En lo que debe ser su última estadía caribeña, está fechada y firmada de puño y letra en La Habana, el 10 de octubre de 1951 —por esos azares que siempre nos sorprenden, el mismo día en que yo viniera al mundo en la muy caraqueña Parroquia de la Candelaria—. Líneas que se recogen en un cuaderno de papel grueso, especial para preservar recuerdos de la infancia, conservando fotos, datos de nacimiento, dedicatorias, etcétera; costumbre que hoy se ha perdido. En el cuaderno en cuestión de la niña Mariela se pueden leer también otras breves dedicatorias y autógrafos célebres, como los del novelista Rómulo Gallegos o el boxeador cubano Kid Gavilán, amigos o conocidos de su padre.
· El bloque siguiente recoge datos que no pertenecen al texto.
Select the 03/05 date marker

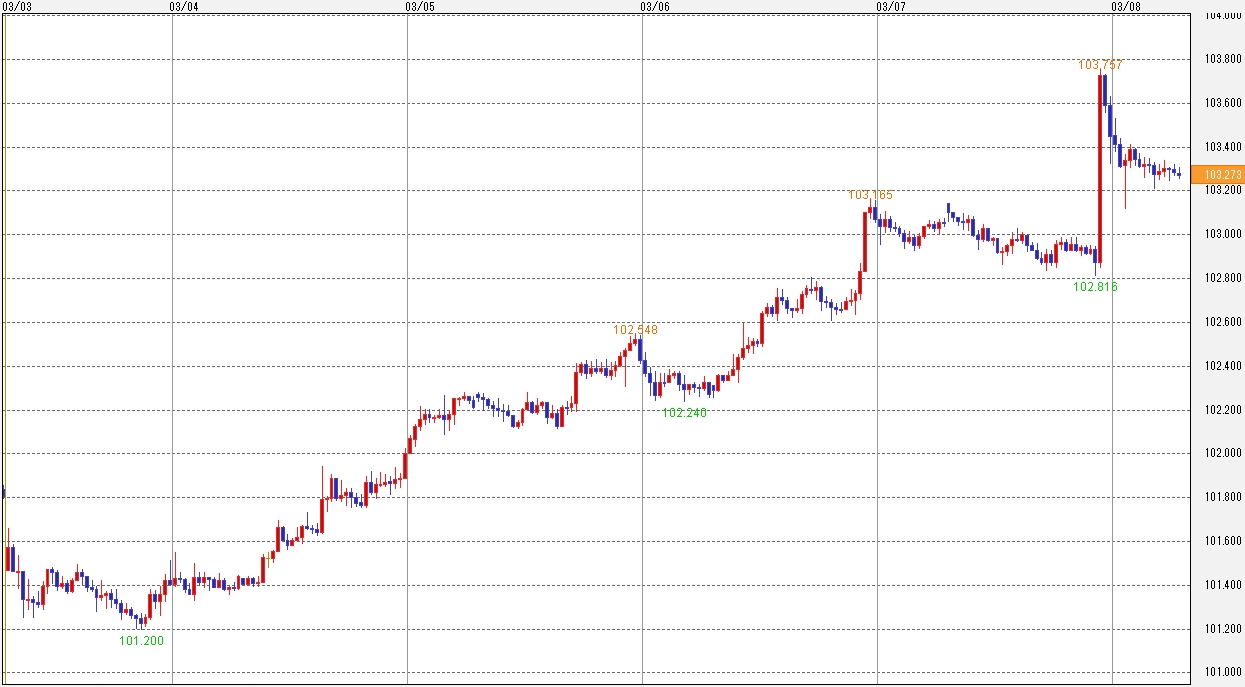[420, 6]
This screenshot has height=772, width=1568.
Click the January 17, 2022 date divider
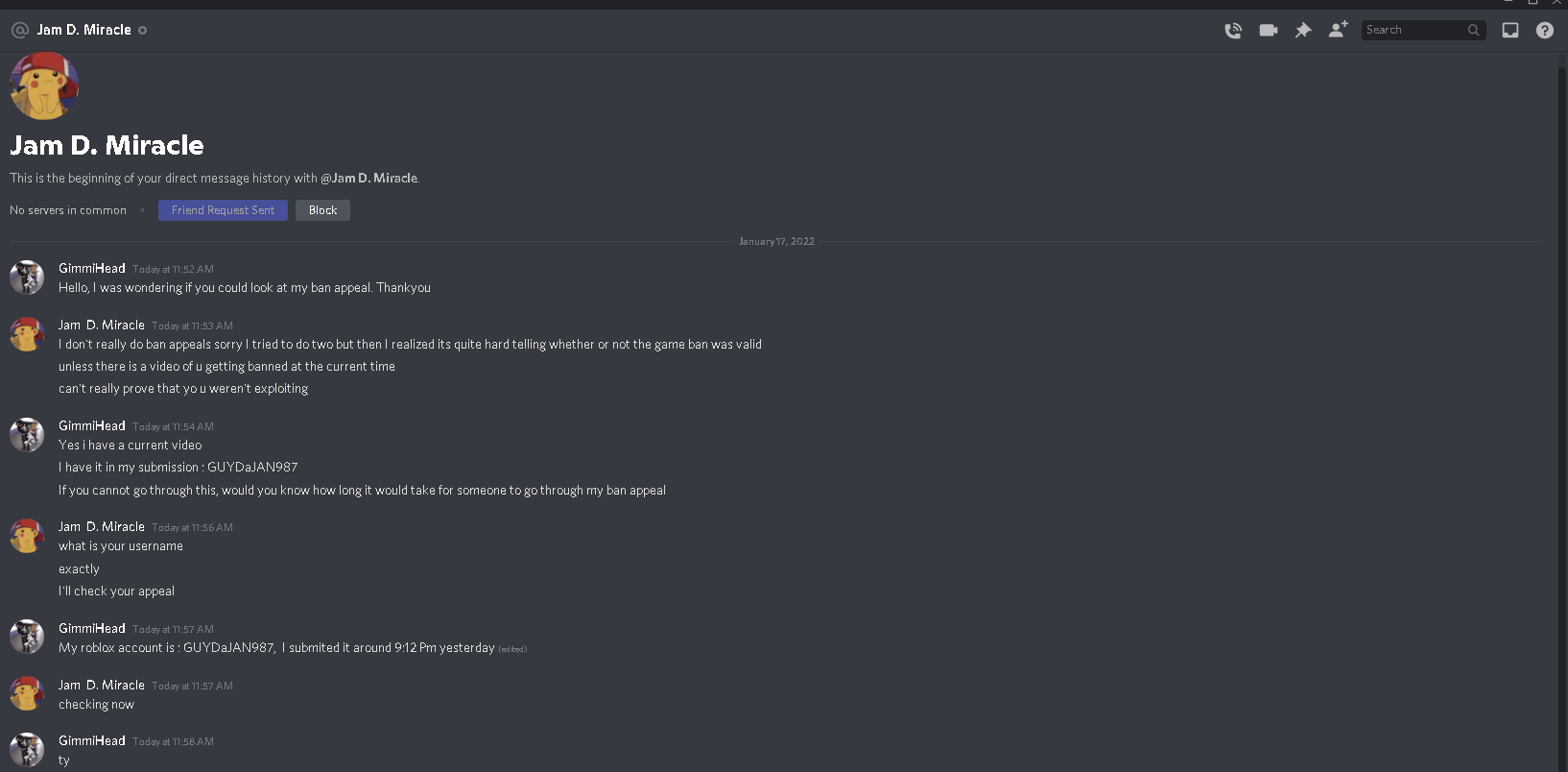tap(775, 241)
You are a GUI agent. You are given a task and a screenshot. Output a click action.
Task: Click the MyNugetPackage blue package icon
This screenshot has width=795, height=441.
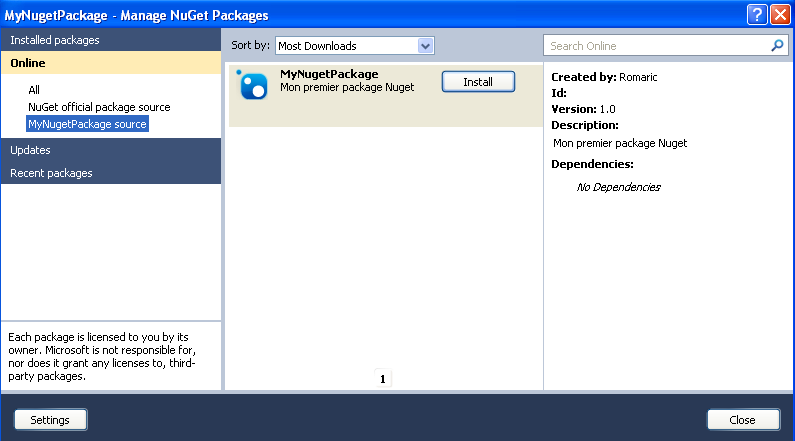(x=253, y=86)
Hay una foto del poeta en esa época de exilio donde aparece en el conocido bar-restaurante El Floridita —foto que hasta donde sabemos ha permanecido inédita—, junto a su compatriota Betancourt Sucre tomando cada uno “una cerveza con hielo” —en acto de sacrilegio “espirituoso” para poder alargar el convite—, pues la magra economía del desterrado no les permitía para más, lo que ya de por sí era el lujo que se podían regalar, en el solidario ambiente con que la ciudad los acogería.

A partir de enero de 1949 se convierte en colaborador de la revista de relieve continental que es Bohemia, fundada en 1908. “En La Habana, Andrés Eloy colabora asiduamente con Bohemia, dirigida por Miguel Ángel Quevedo, y en cuyo cuerpo de redactores están sus amigos Raúl Roa, Sara Hernández Catá y Enrique Labrador Ruiz. La revista lo recibe el 23 de enero[2] de 1949 con una nota de elogio: ‘Inicia hoy su colaboración en Bohemia un alto prestigio de las letras americanas, el gran poeta venezolano Andrés Eloy Blanco, ministro de Relaciones Internacionales de su país y hoy en el exilio (…) poeta de fama continental, es también un gran periodista, de intencionada y ágil pluma’”[3].
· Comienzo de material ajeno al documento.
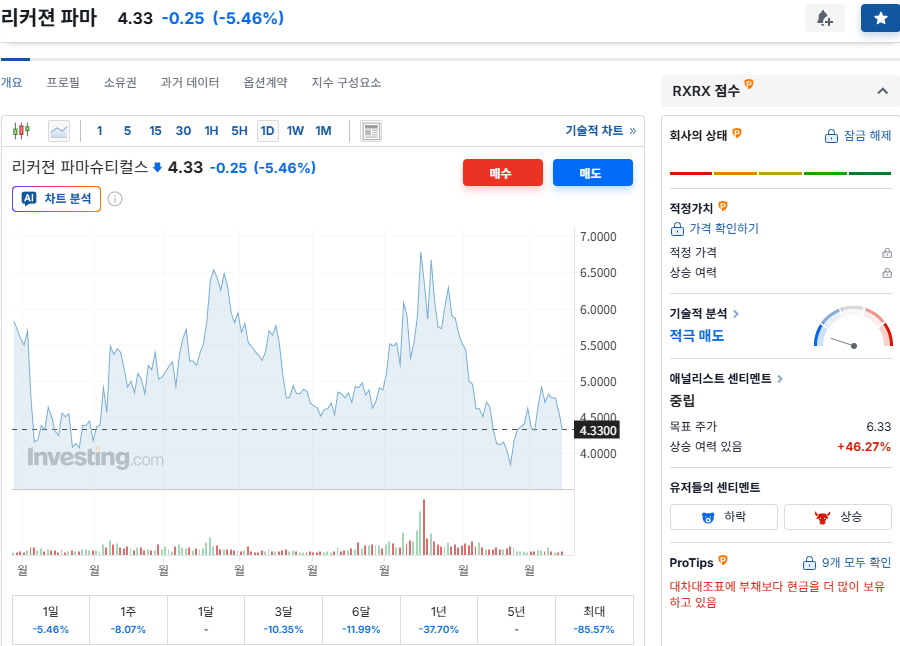Vote 하락 in user sentiment
Image resolution: width=900 pixels, height=646 pixels.
[723, 517]
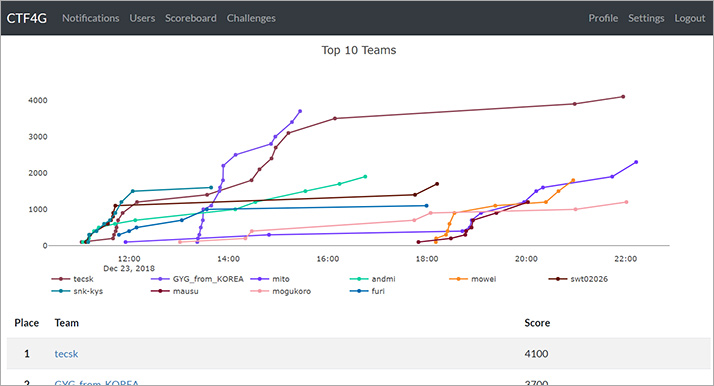Viewport: 714px width, 386px height.
Task: Toggle mowei legend entry
Action: click(x=473, y=279)
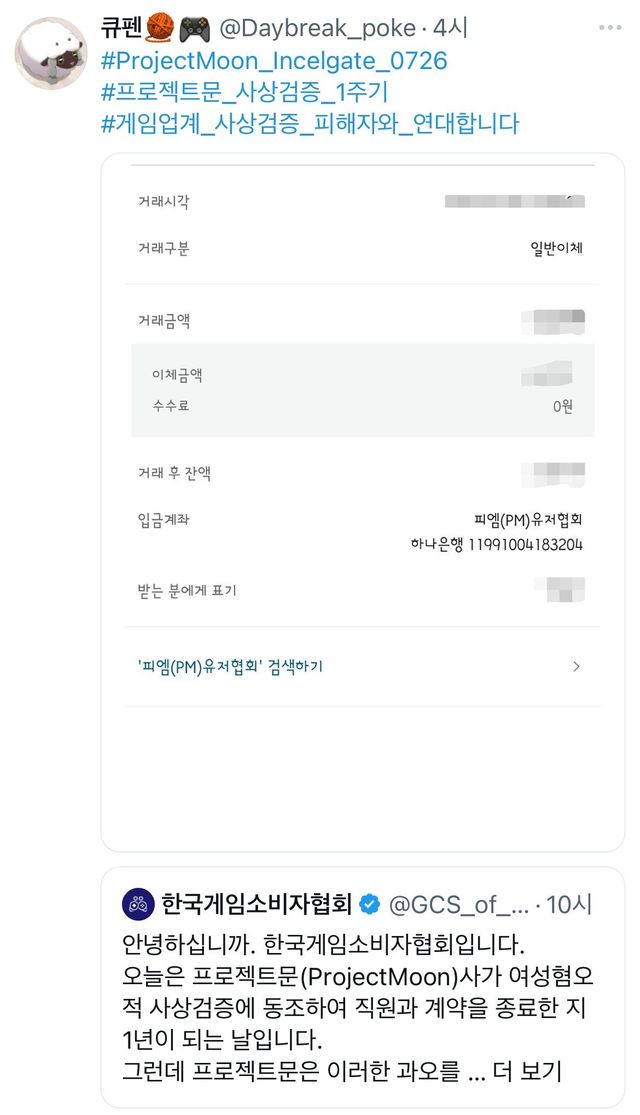Open the 한국게임소비자협회 round profile icon
This screenshot has height=1115, width=640.
137,905
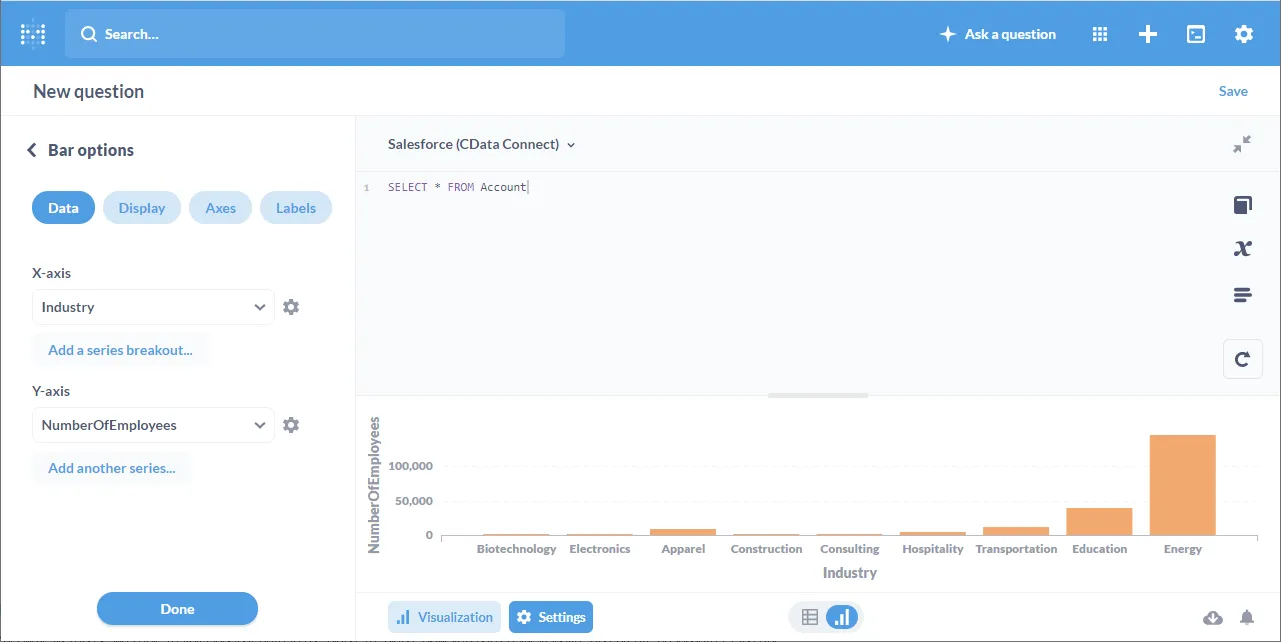The height and width of the screenshot is (642, 1281).
Task: Switch to bar chart view toggle
Action: [842, 618]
Foto del poeta en El Floridita, junto a su compatriota Betancourt Sucre. Hasta donde sabemos, la imagen permaneció inédita.
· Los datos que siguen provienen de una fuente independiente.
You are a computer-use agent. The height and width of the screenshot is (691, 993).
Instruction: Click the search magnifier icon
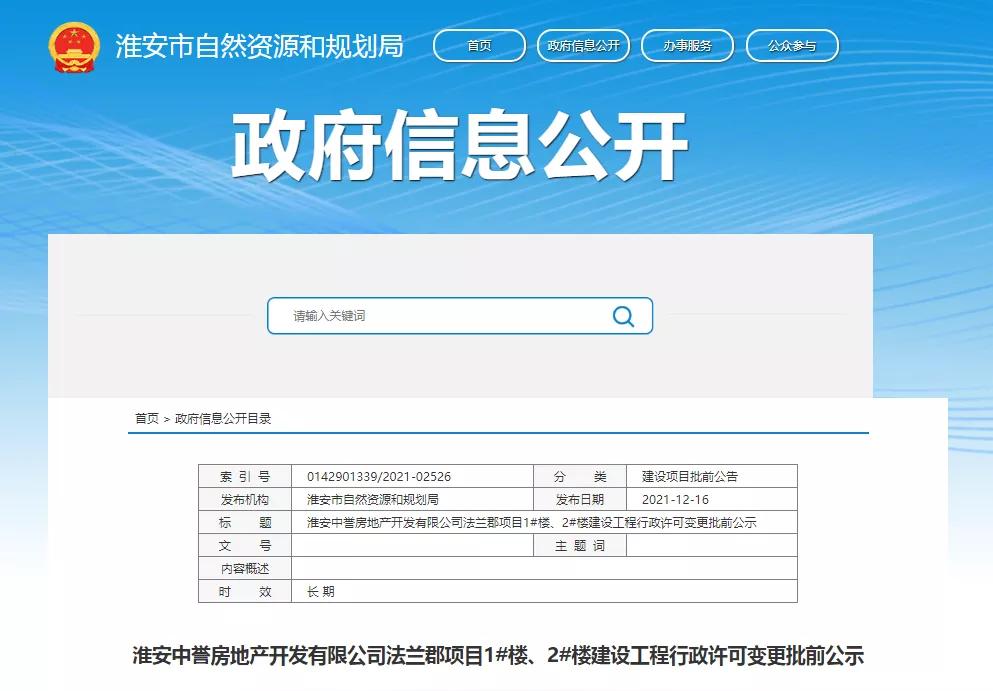pyautogui.click(x=624, y=315)
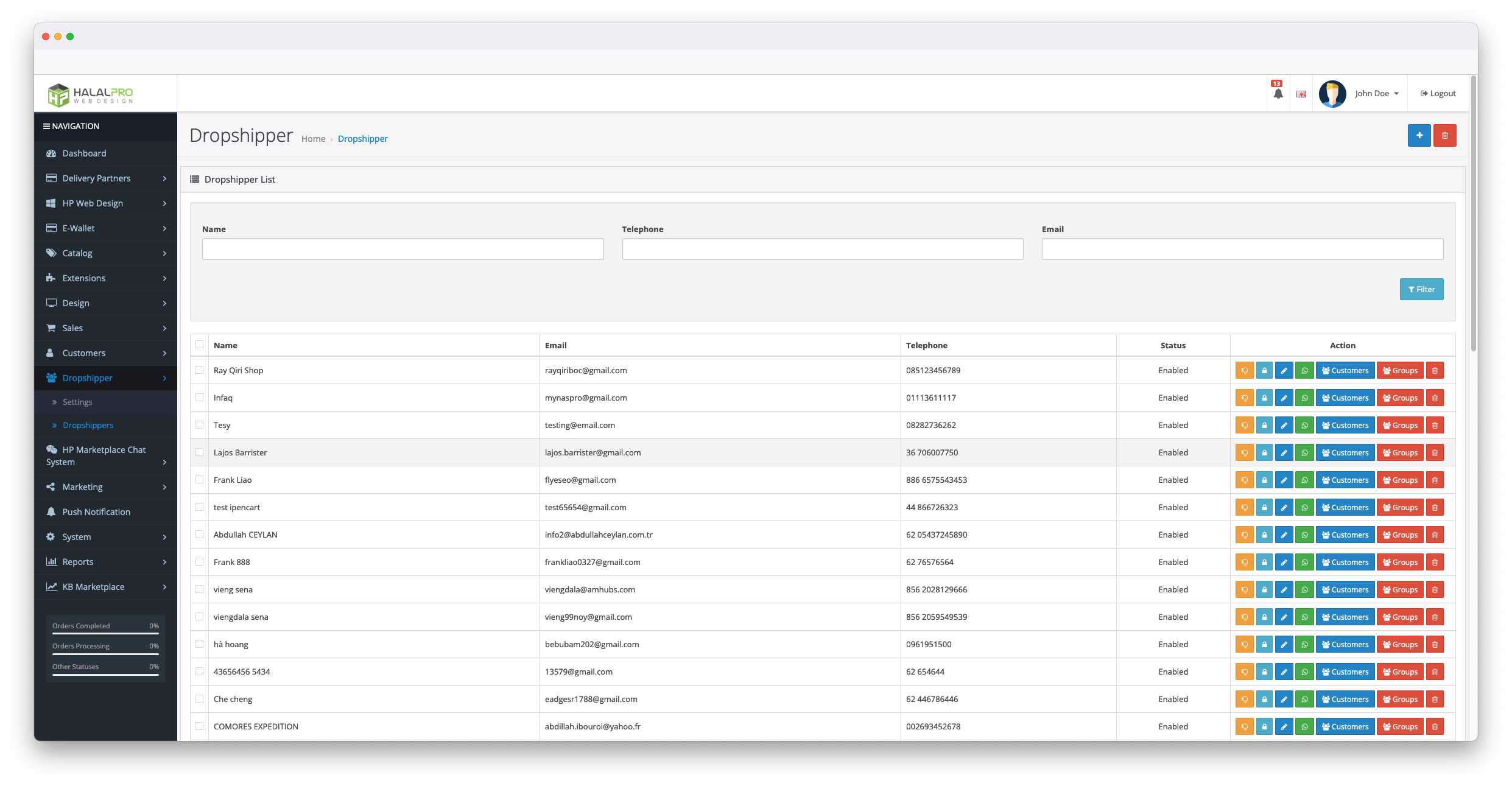Apply the Filter button
The height and width of the screenshot is (786, 1512).
(1422, 289)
En agosto realiza una lectura de poemas en el Aula Magna de la Universidad de La Habana, donde lo acompaña Raúl Roa. “Vivió en La Habana durante todo el año de 1949. Allí recibió la noticia de la gravedad de la madre. Pedro Sotillo, cuñado suyo, logró que se autorizara el viaje a Caracas para acompañar a la anciana agonizante. Era octubre. De regreso a Cuba decide trasladarse a México. Lo hace a comienzos de 1950. Entre los meses finales de vida habanera y los primeros de residencia mexicana comienza a escribir unos tercetos de perfección admirable. Ya en Poda los había ensayado…”.[4]

En diciembre, después de un año de residir en Cuba, con su familia se traslada a México, donde se establece hasta el final de sus días, primero en la acogedora ciudad de Cuernavaca, y luego en el DF. Realiza sucesivas visitas a la capital cubana en mayo de 1950, para asistir al I Congreso Interamericano Pro Democracia y Libertad; en agosto de 1951 acompañando a su familia que regresan por breve tiempo a Venezuela; y en octubre de ese año interviene en acto organizado por la Federación de Estudiantes Universitarios en el Aula Magna, donde “pronuncia un discurso en el que denuncia las torturas físicas a que están siendo sometidos los prisioneros políticos en Venezuela ‘a pesar de las Naciones Unidas y su distraída Comisión de Derechos Humanos’”[5]. Hasta donde tengo conocimiento, tal vez sea este su último viaje a Cuba, de cerca de una decena que realizó desde los años veinte.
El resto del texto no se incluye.